Rough Start: 1987 Lincoln Continental, Also Known As The Four-Door Fox You Don’t Want To Remember

When Channing Ivey sent me the link to this…thing…I had to have a come-to-Jesus moment with myself. I had forgotten these things existed. I didn’t want to think about them to begin with, because from my perspective they were the most awkward-looking thing on the market. The front end was fine, it was Lincoln’s take on the AeroBird era of Fox-Body. The fact that it was a four-door didn’t bother me. It was what happened behind the front doors that really put me off on them. Like the Cadillac Seville and the 1981-83 Imperial, the seventh-generation Continental was a bustleback. After finding the splitting point between the Town Car and the Continental nameplate in 1980, the name moved to the mid-sized sedan that had Fox bones, Thunderbird proportions and an ass that sagged like a hot date in a nursing home. It wouldn’t have been so bad if the whole car didn’t look like it had melted from the B-pillar back, but it did, supposedly to look like the Lincoln Zephyr of the later 1930s. If you bought into that back then.

So other than a reminder that these exist in any form, why is it here? Because it is a four-door Fox body that nobody would ever suspect. We’ve shown you Lincoln LSC coupes with five-speed swaps and blowers on them. We’ve told you about the Bondurant-inspired LTD LX and Canada-only Marquis LTS. And you can’t believe that a Fairmont or Zephyr aren’t something to worry about anymore, given the legions of LS-swap fans who have turned boxy cars into 1320Video stars. But this thing? The only plausible explanation for owning one of these is that you were really down on your luck and the car that Grandma had owned for decades was given to you. Yeah, that faked vinyl top, that two-tone paint job that is not helping matters any, the air suspension that’s flatter than a three-day open soda, those won’t give anybody any concerns. Nobody expects to get their ass whipped by a 1980s barge with the ultimate in plum-colored interior.
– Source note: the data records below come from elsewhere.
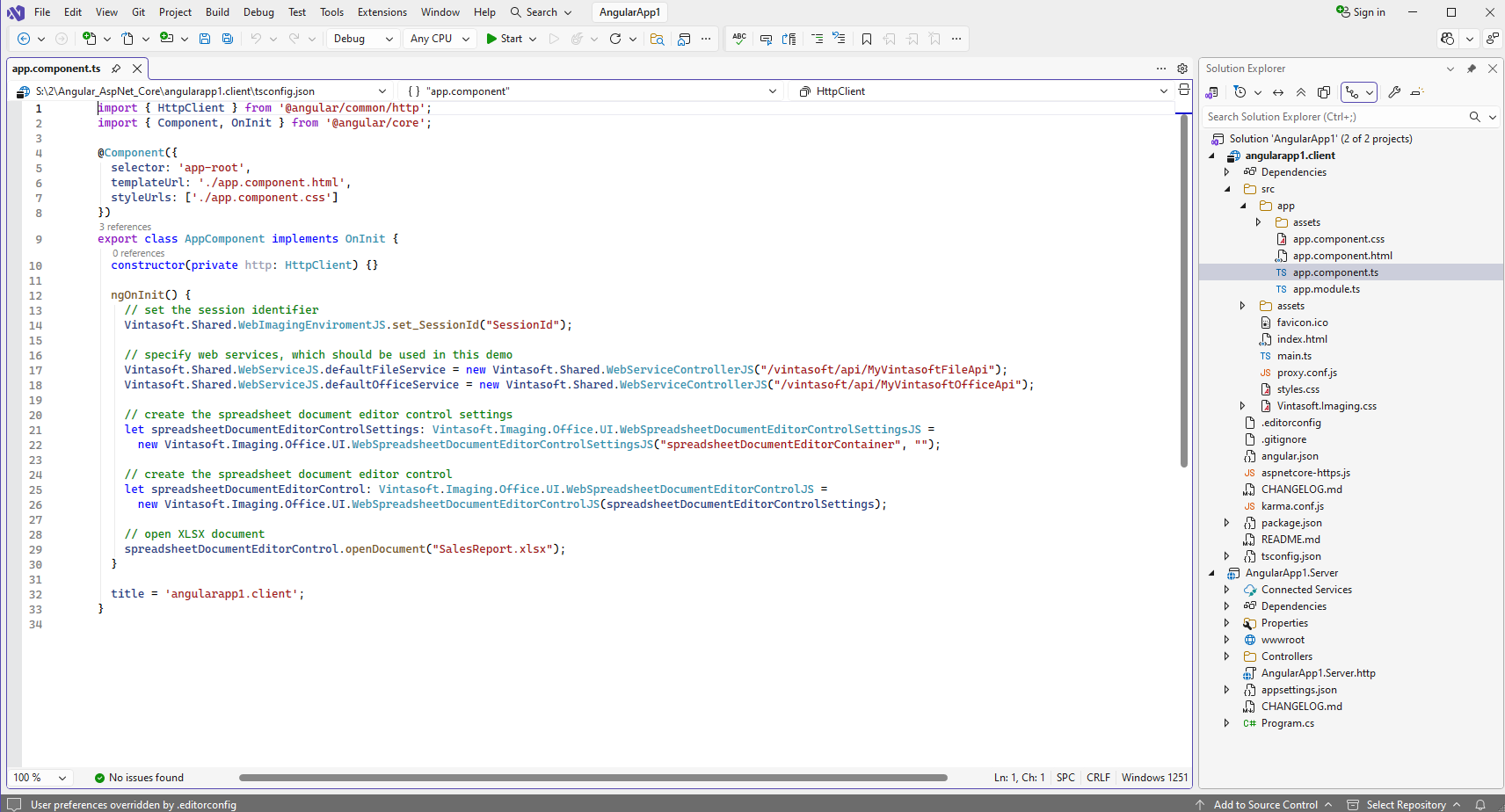Toggle pin on the app.component.ts tab
Screen dimensions: 1505x812
pyautogui.click(x=116, y=69)
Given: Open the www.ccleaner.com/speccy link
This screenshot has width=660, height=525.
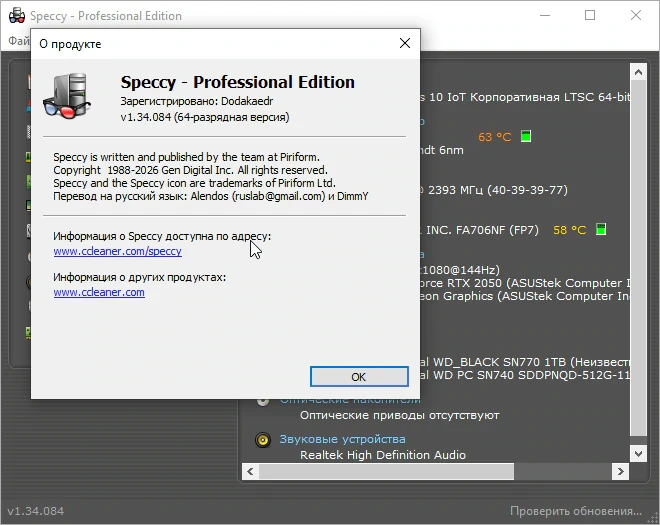Looking at the screenshot, I should pos(117,251).
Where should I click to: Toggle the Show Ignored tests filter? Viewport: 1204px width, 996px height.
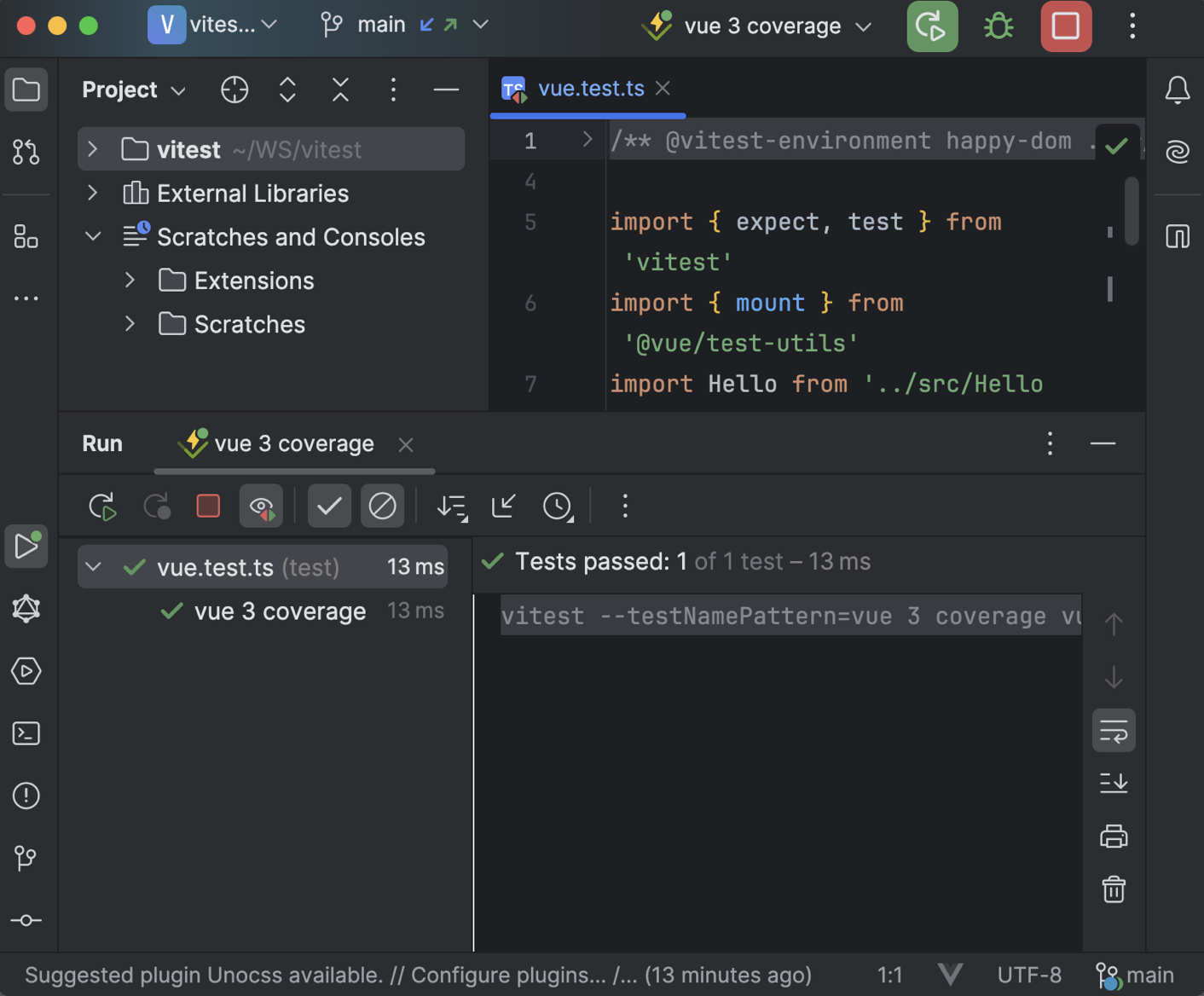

Coyote swap. Terminator IRS. And those Lincoln wheel covers on whitewall-fake drag slicks. Hell, I’d be happy with a cheap turbo LS swap, or a 5.0L huffing enough nitrous to put a charging water buffalo out for a bit. Imagine getting your ass kicked in any competition by this car. I wouldn’t stop laughing as hoards of phone-wielding onlookers capture your perfect “the F*#% just happened?!?!” face.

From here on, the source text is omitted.